Republican Candidates are Paying a Fossil Fuels Conglomerate for Voter Data Mining

Photo Source DonkeyHotey | CC BY 2.0

Koch Industries is a fossil fuels conglomerate with estimated revenues of more than $100 billion annually and 130,000 employees spread around the globe. It’s one of the largest, private corporations in the world with a history of funding nonprofit front groups and political candidates who are climate change skeptics. Typically, political payments go in one direction from this behemoth: from the Koch Industries Super Pac (KochPac) to Republican political candidates or political committees. Now, quietly, political payments are going in both directions, effectively creating an Orwellian campaign finance model.

Quietly, and without any corporate press release on such an unusual acquisition, Koch Industries has purchased i360, a vast voter database and data harvesting operation. According to i360’s website, it has “1800 unique data points” on 290 million American consumers as well as detailed information on 199 million voters from all 50 states.

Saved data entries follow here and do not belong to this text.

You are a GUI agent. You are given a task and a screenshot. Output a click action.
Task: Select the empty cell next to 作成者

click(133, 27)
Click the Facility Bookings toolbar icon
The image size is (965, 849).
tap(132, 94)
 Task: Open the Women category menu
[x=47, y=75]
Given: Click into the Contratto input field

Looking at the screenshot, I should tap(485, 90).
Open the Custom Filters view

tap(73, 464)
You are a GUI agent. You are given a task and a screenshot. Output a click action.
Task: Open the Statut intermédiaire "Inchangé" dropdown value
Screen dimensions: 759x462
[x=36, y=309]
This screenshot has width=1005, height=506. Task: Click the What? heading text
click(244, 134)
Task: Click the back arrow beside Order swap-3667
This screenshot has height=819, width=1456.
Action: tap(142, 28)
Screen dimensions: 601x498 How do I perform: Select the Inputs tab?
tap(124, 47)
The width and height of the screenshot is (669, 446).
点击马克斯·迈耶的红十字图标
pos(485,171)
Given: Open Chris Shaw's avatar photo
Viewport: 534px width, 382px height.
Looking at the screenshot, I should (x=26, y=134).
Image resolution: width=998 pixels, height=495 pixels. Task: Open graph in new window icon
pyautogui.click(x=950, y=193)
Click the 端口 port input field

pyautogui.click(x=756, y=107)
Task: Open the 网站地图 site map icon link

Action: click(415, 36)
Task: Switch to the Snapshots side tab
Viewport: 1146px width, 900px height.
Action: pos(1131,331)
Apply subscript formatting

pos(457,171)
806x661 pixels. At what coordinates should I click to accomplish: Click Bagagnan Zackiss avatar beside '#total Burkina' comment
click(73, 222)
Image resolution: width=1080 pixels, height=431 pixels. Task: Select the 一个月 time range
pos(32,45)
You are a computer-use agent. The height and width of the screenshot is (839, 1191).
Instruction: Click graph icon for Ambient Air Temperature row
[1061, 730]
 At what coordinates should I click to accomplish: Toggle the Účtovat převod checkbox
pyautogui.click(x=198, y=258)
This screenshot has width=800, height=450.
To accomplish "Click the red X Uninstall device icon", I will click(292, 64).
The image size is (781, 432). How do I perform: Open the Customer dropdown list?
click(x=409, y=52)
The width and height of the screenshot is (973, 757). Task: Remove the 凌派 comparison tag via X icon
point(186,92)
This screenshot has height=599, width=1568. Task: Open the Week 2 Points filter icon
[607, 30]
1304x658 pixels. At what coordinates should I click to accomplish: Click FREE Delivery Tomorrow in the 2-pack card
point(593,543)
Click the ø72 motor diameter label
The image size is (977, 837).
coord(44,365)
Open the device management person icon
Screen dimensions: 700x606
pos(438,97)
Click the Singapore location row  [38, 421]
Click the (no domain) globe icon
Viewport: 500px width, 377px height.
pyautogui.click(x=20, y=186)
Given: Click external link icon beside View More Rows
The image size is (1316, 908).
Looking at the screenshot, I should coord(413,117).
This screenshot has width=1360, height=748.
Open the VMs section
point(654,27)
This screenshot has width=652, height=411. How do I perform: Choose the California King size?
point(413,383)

It brags that its data “shows you everything you need to know including the demographic and psychographic breakdown of your target market.”

The propriety of a multinational industrial conglomerate with an anti-regulatory agenda having a stranglehold on a highly sophisticated voter dating mining platform with unlimited funds to hire Ph.Ds., statisticians and computer scientists trained in artificial intelligence and machine learning, has yet to enter the national discourse.